-------- Dataset excerpts
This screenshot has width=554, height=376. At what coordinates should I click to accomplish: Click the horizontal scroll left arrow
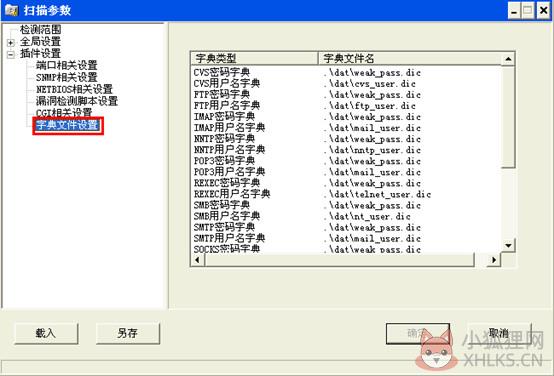coord(198,260)
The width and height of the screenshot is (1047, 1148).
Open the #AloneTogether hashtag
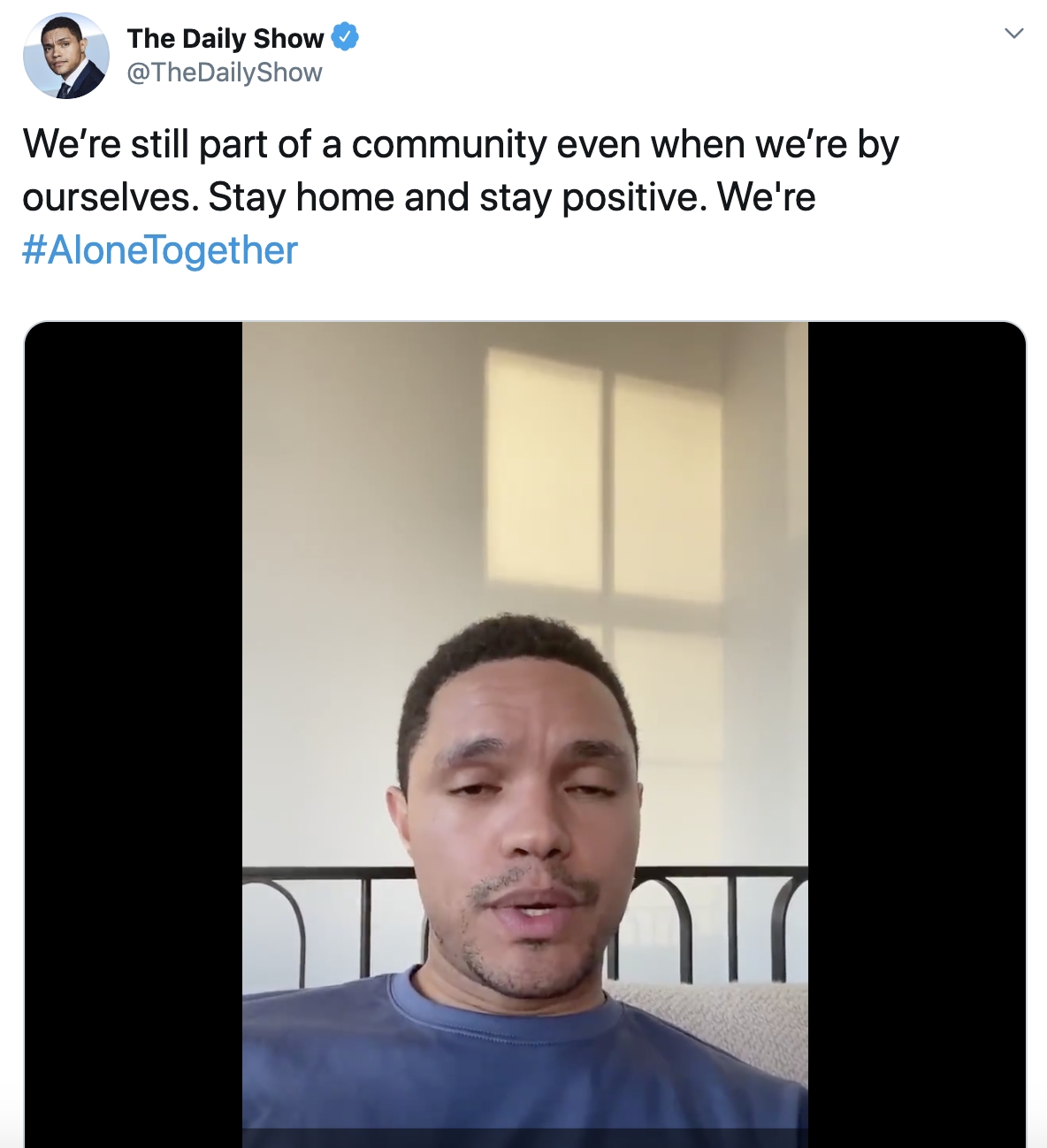(x=160, y=250)
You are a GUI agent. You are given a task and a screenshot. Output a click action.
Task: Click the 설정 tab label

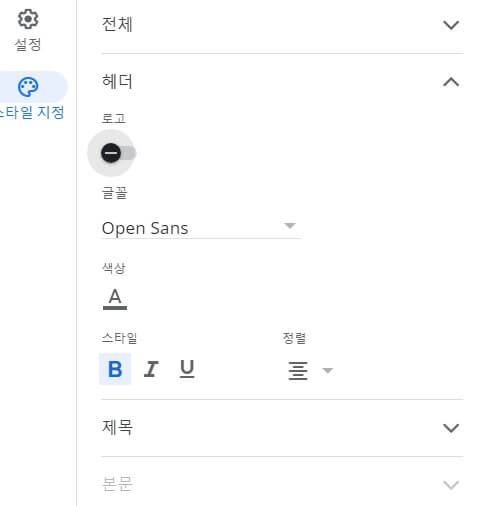(28, 44)
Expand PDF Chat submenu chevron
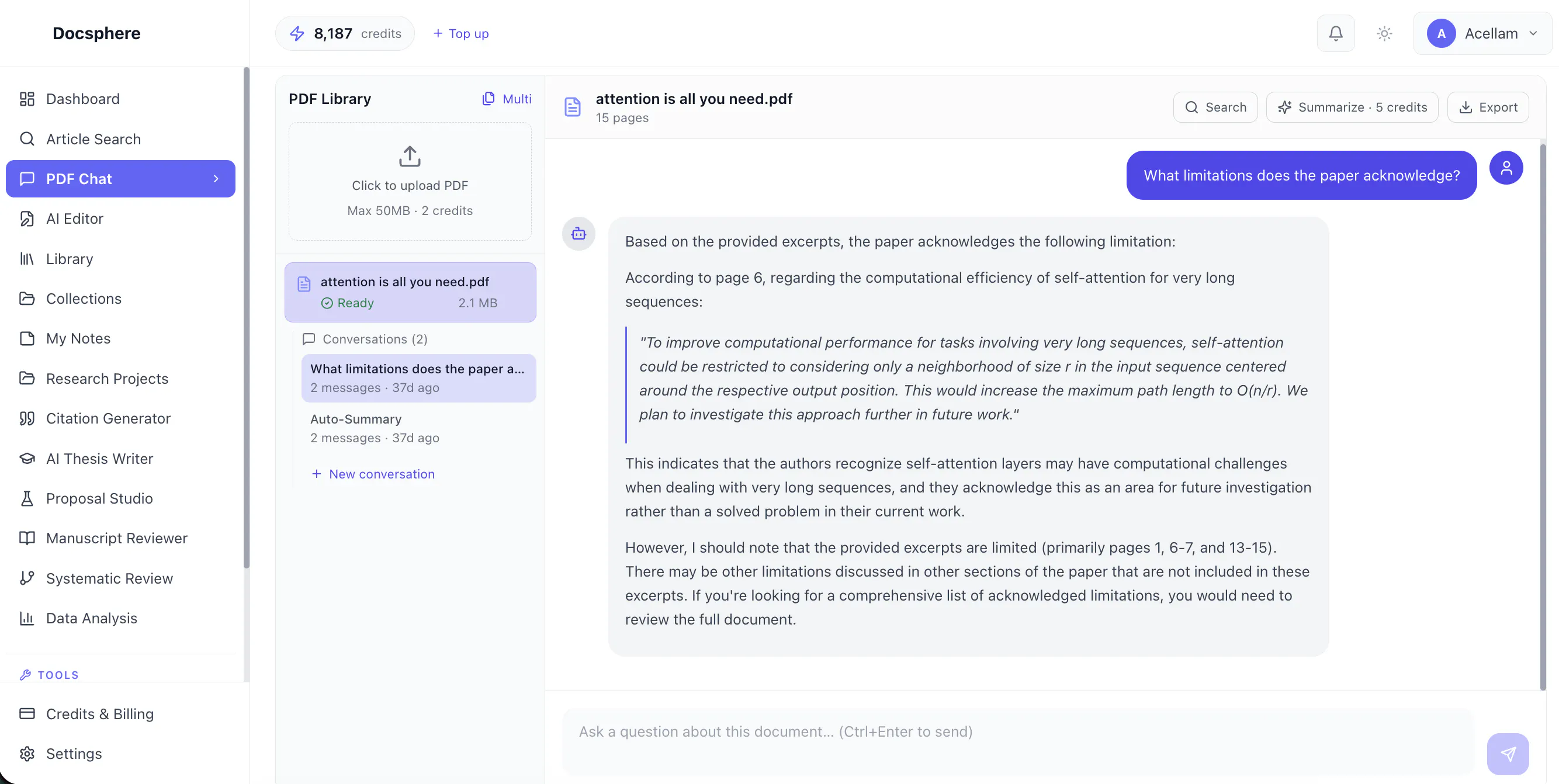 coord(216,178)
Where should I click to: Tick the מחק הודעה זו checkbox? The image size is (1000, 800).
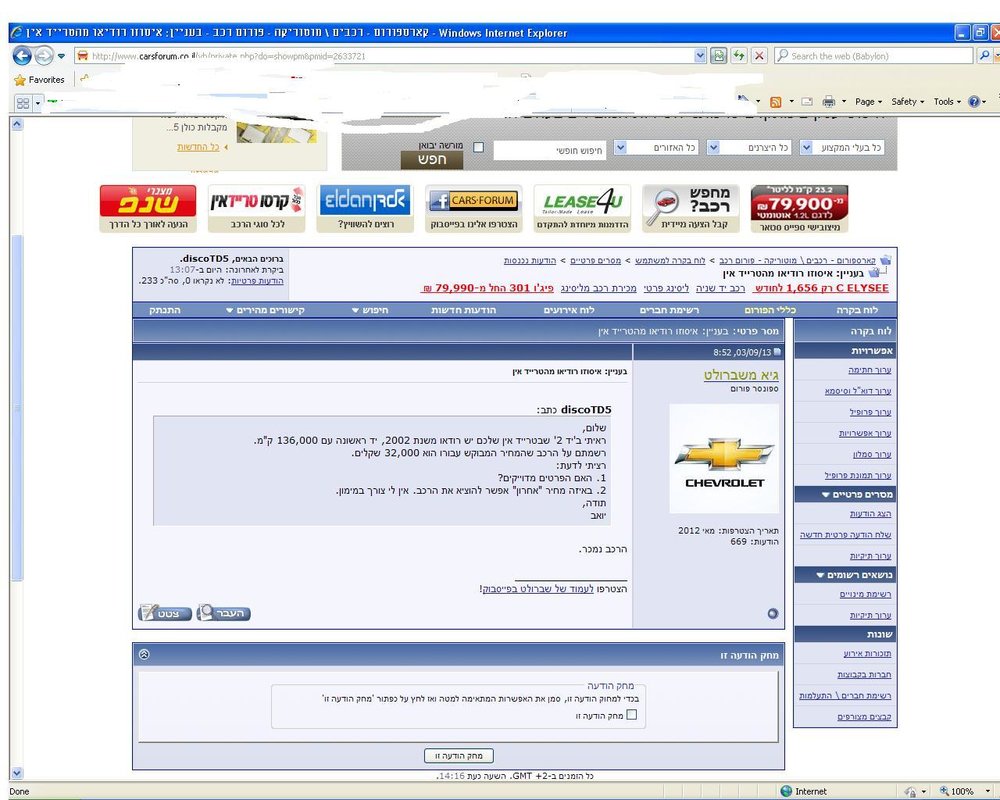point(631,715)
----------------
**Task brief:**
Write out, exactly as they stand, the line with "Where should I" and every line after it through the end of the entries above; omit the pictures.

**Exercise solution:**
Where should I click to: Tick the מחק הודעה זו checkbox? The image size is (1000, 800).
point(631,715)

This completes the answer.